> [Data under study]:
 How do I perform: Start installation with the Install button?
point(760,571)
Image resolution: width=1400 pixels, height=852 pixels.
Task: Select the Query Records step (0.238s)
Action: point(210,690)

> [Task objective]: Please repeat the data in full so that nothing differs from the original.

> [Written response]:
 How do I perform: Start installation with the Install button?
point(760,571)
Image resolution: width=1400 pixels, height=852 pixels.
Task: Select the Query Records step (0.238s)
Action: point(210,690)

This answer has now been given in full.